13 февраля 1868 года, вторник
Речь моя появилась в «С.-П. ведомостях», в 39-м и 42-м номерах.
14 февраля 1868 года, среда
До меня доходят вести, что моя речь принята в публике очень хорошо.
У нас не знаешь, чему верить: существует в России голод или нет? Отовсюду приходили и приходят ужасающие вести. В «Голосе» появилась превосходная статья (Розенгейма) по этому поводу. Наконец, по высочайшему повелению, учрежден, под председательством наследника, комитет, от имени которого уже архиофициально объявлено о голоде и все приглашаются к пожертвованиям. Между тем министр внутренних дел печатно уверял, что голода нет, а народ так, «терпит только нужду». Он сваливает всю вину на земство. Но ведь все знают, что земство связано по рукам и ногам новым узаконением, в силу которого председатели управ и губернаторы получили почти неограниченную власть над земством.
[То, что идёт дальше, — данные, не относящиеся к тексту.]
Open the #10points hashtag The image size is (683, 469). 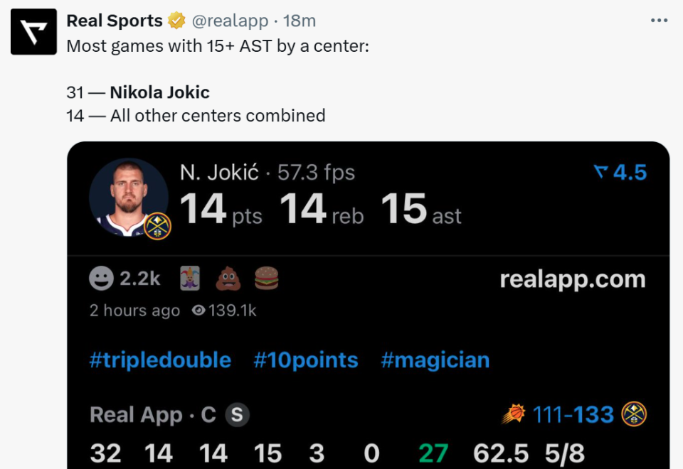tap(306, 360)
16 февраля 1868 года, пятница
Президент, кажется, на меня сердит за газетную статью в «Голосе», к которой послужило поводом мое письмо к редактору газеты. Вот как люди бывают чувствительны к своим личным неприятностям, а дурачить другого для них ничего не значит. Я не мог и не должен был поступить иначе. Защищать свое право и достоинство — это не роскошь эгоизма, а долг честного человека, долг самосохранения.
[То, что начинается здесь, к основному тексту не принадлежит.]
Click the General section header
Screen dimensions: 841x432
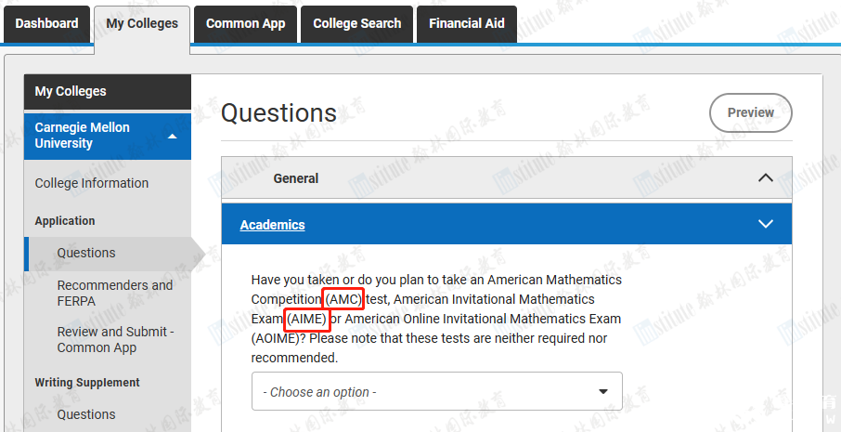pos(296,178)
Запрещен «Москвич». Об этом так много говорят, что в шуме слов ничего не разберешь. Тут, как обыкновенно, больше всех достается Валуеву.
Для подлости, как для геройства, нет ничего невозможного.
Авраам Сергеевич Норов рассказал мне следующий анекдот об Аракчееве. «Я, — говорит Норов, — был из полковников переименован в статские советники и оставался некоторое время без службы, следовательно, без всяких определенных занятий. Это мне надоело, и я стал помышлять о какой-нибудь должности. Некоторые мои знакомые и разные значительные лица присоветовали мне искать места губернатора, а так как тогда (в двадцатых годах) все государственные и административные дела шли через руки Аракчеева, то предварительно надлежало обратиться к нему. Но мне это показалось несовместным с моим достоинством; государь знал меня лично, и я решился обратиться прямо к нему. Прошло несколько дней, и я вдруг получаю от графа Аракчеева приглашение явиться к нему. Аракчеев знал моего отца и, встречаясь со мною прежде, всегда был ко мне довольно ласков. Я отправился к нему, не ожидая ничего худого.
— Вы просили государя, — сказал он мне, с свойственным ему нахмуренным видом, — о месте губернатора?
— Точно так, ваше сиятельство.
— Благодарите же меня.
— Если ваше сиятельство удостоите сказать мне причину, то я готов благодарить вас от всего сердца.
— Благодарите меня за то, что вы не получите губернаторского места. Государь готов был дать вам его, но я отсоветовал, и его величество вам отказывает.
Я окаменел от таких неожиданных речей. Через минуту Аракчеев продолжал:
— Вы, господин Норов, храбрый и хороший офицер, я это знаю. Но скажите по совести, в состоянии ли вы быть губернатором? Известны ли вам хоть сколько-нибудь законы, административный порядок и множество различных трудностей, сопряженных с этою важною должностью? Ведь вы нимало к ней не приготовлены. Какой же были бы вы губернатор? Вы или наделали бы себе стыда, или попали бы под суд.
Простота этих слов меня поразила. Так ли точно думал Аракчеев или он притворился, что так думает, и помешал мне только потому, что я не обратился предварительно к нему, — но я действительно счел себя обязанным поблагодарить его».